Fig. S1 shows the expression of GL-7 and CD95, the CD45i.v. labeling of pulmonary GC B cells, and the presence of pulmonary plasma cells. Fig. S2 shows the role of Tfh cells and B cell–expressed CXCR3 in B cell migration to the lung 6 d after IAV infection. Fig. S3 is the gating strategy for identifying stromal cell populations in the lung. Fig. S4 shows B cell trafficking, lung GC formation, and enhanced viral load in IFNAR1-deficient mice.

We thank M. Turner, G. Butcher, and A. Liston for their critical reading of this manuscript, M. Busslinger (Research Institute of Molecular Pathology) for the Tg(Fcer2a^cre) mice, and staff within the Biological Support Unit, Imaging Facility and Flow Cytometry Facility at the Babraham Institute for research support. In particular, we would like to acknowledge Carly Noble and Nicola Evans-Bailey for excellent animal husbandry throughout the IAV infection studies. We are grateful to Vaccinex for providing the anti-CXCL13 and isotype control antibody for use in this study.

This study was supported by the Biotechnology and Biological Sciences Research Council (grants BBS/E/B/000C0407 and BBS/E/B/000C0427), Core Capability Grant funding to the Babraham Institute Facilities, and the National Health and Medical Research Council (project grant 1137989 to J.R. Groom and K.L. Good-Jacobson and project grant 1057707 to K.L. Good-Jacobson). A.E. Denton is supported by the Biotechnology and Biological Sciences Research Council (Future Leader Fellowship BB/N011740/1). Development of the Cxcr5^fl/fl (strain Cxcr5^tm1.Namt) was supported by the Biotechnology and Biological Sciences Research Council (grants BB/F019726/1 and BBS/E/D/20002174 to N.A. Mabbott and B.M. Bradford).
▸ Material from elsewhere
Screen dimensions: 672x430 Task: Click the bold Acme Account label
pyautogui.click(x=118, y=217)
F. Lafouresse is supported by a Walter and Eliza Hall Centenary Fellowship. J.R. Groom is supported by the Australian Research Council (Future Fellowship FT130100708). K.L. Good-Jacobson is supported by the National Health and Medical Research Council (Career Development Fellowship 1108066).

The authors declare no competing financial interests.
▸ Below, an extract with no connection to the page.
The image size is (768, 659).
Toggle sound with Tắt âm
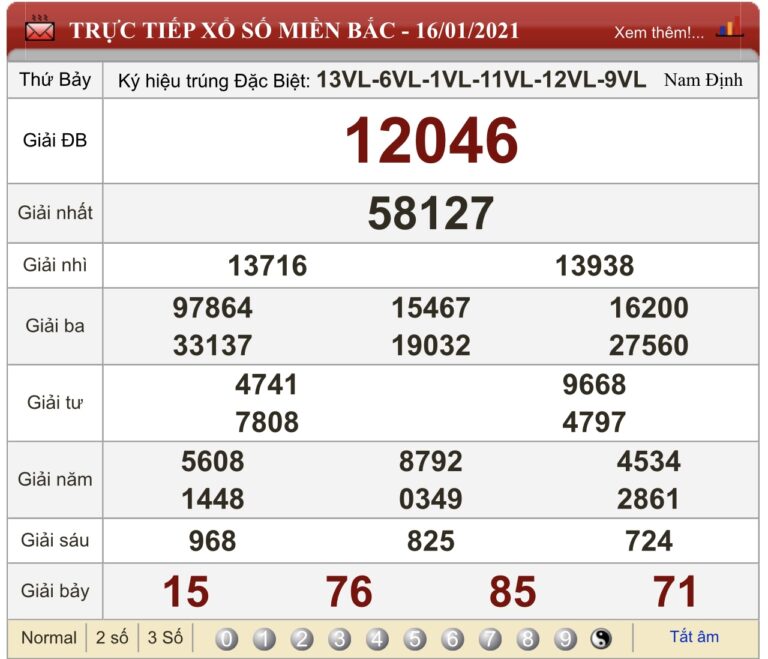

Author contributions: A.E. Denton and M.A. Linterman designed the study, performed experiments, analyzed results, and wrote the manuscript. S. Innocentin and F. Lafouresse performed experiments and analyzed results. E.J. Carr did the microarray analyses and contributed to writing the manuscript. J.R. Groom and K.L. Good-Jacobson designed experiments and analyzed data. B.M. Bradford, U. Mörbe, N.A. Mabbott, and B. Ludewig provided novel mouse strains for this project. All authors read, edited, and approved the manuscript.